- _Exercise goal_: Print, please, exactly the lines from the one with "The width and" through the final line of the data below, with both ends included and the pictures left out.

- _Data for review_:
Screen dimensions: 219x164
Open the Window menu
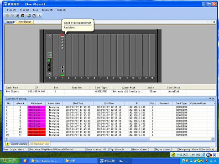click(x=47, y=10)
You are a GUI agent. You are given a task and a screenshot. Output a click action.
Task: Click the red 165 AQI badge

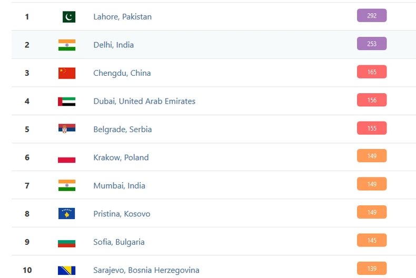(x=372, y=72)
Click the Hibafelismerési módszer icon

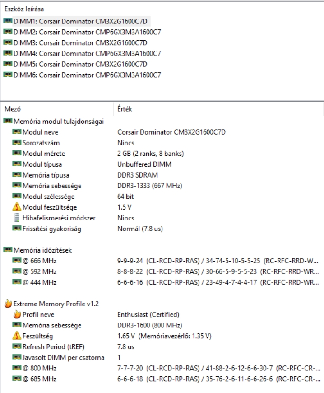click(17, 218)
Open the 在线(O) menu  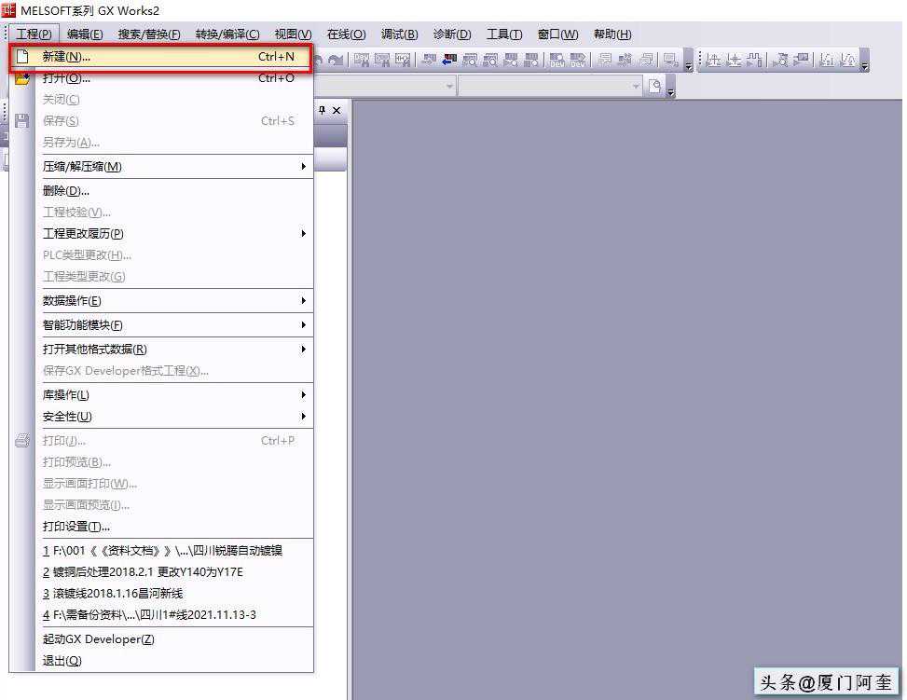346,34
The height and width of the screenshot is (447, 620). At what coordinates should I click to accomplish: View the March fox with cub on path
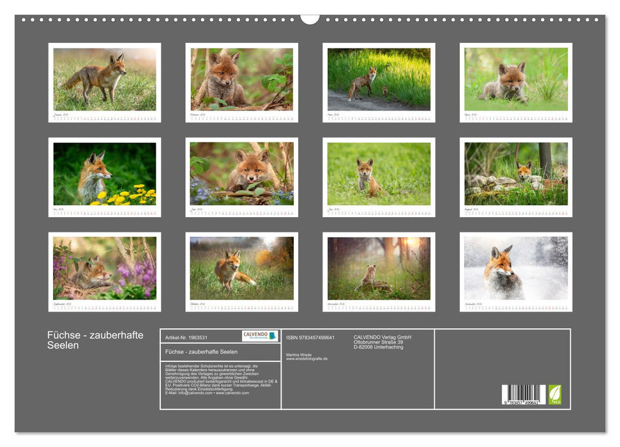tap(379, 79)
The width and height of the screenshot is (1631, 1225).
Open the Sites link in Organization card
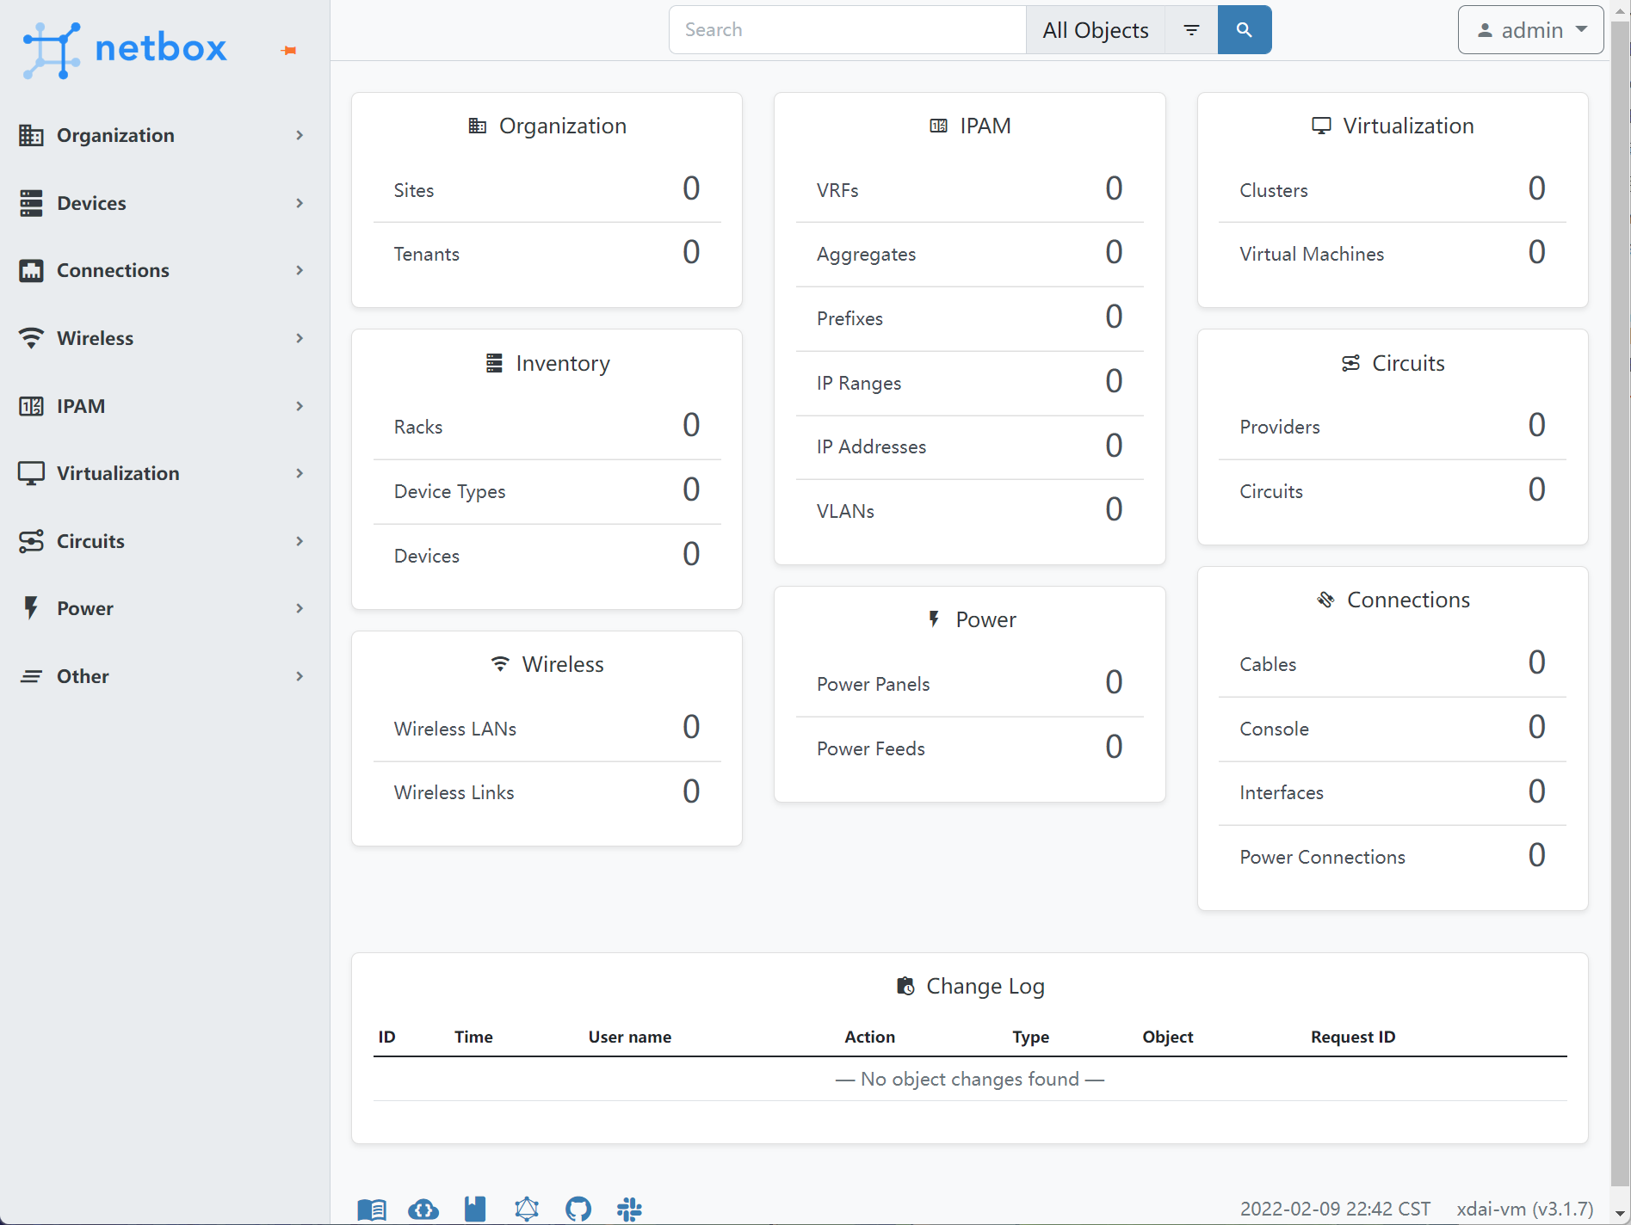tap(414, 190)
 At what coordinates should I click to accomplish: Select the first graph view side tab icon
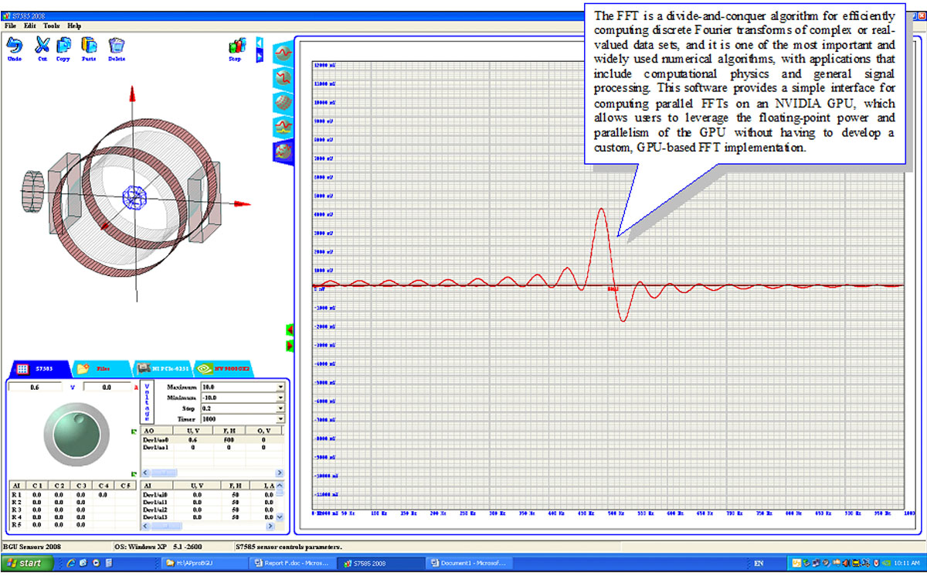[283, 54]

- _Result_:
The width and height of the screenshot is (1631, 1225).
Open the Sites link in Organization card
tap(414, 190)
 At what coordinates should I click to accomplish: Select the first graph view side tab icon
[283, 54]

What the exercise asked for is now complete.